Task prompt:
Find the line containing "[Youtube] (25, 1270)" in the listing below. Repeat it exactly, along with each following line up to and including the one containing "登入 (198, 741)".

BEGIN

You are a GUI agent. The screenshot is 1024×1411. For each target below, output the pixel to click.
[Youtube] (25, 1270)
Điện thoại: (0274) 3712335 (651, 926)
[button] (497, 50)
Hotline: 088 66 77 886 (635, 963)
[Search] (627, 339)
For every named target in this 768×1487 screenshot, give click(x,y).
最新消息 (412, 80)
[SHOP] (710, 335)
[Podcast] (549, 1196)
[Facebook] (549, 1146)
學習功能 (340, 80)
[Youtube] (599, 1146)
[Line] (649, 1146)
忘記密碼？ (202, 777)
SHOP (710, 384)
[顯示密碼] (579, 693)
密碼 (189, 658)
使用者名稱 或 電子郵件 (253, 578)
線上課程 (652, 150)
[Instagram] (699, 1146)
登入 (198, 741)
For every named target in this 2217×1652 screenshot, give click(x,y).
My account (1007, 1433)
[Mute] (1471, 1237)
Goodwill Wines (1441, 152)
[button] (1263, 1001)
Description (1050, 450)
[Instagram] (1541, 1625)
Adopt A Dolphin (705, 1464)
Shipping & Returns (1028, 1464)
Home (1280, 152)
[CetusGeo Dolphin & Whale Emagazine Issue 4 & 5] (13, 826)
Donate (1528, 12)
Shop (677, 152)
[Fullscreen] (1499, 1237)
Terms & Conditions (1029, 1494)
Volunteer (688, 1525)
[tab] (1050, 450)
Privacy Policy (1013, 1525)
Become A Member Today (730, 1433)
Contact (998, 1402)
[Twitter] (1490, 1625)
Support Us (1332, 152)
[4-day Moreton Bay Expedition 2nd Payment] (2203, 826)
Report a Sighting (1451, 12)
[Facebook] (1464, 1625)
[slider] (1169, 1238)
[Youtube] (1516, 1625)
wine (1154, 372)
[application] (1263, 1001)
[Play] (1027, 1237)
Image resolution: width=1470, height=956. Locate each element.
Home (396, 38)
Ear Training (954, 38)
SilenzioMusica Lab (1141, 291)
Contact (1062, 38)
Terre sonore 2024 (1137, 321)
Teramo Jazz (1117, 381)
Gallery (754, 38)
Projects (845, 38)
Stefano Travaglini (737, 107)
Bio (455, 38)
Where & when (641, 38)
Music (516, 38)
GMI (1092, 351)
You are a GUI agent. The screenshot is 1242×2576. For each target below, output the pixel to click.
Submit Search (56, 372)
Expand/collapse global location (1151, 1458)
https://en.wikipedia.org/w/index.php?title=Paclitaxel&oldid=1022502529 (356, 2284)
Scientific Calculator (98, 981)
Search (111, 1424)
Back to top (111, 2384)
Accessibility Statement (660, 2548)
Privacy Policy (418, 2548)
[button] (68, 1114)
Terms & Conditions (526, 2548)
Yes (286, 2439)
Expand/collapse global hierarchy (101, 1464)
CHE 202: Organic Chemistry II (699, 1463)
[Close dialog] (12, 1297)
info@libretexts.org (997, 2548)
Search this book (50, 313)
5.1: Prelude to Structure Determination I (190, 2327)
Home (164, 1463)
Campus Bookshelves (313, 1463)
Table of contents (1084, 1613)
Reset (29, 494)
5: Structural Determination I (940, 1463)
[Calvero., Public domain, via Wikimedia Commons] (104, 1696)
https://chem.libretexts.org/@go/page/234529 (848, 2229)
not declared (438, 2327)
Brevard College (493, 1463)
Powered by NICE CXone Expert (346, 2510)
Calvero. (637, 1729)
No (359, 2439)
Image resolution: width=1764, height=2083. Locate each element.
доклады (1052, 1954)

END

Written solution:
[Youtube] (25, 1270)
Điện thoại: (0274) 3712335 (651, 926)
[button] (497, 50)
Hotline: 088 66 77 886 (635, 963)
[Search] (627, 339)
For every named target in this 768×1487 screenshot, give click(x,y).
最新消息 (412, 80)
[SHOP] (710, 335)
[Podcast] (549, 1196)
[Facebook] (549, 1146)
學習功能 (340, 80)
[Youtube] (599, 1146)
[Line] (649, 1146)
忘記密碼？ (202, 777)
SHOP (710, 384)
[顯示密碼] (579, 693)
密碼 (189, 658)
使用者名稱 或 電子郵件 (253, 578)
線上課程 (652, 150)
[Instagram] (699, 1146)
登入 (198, 741)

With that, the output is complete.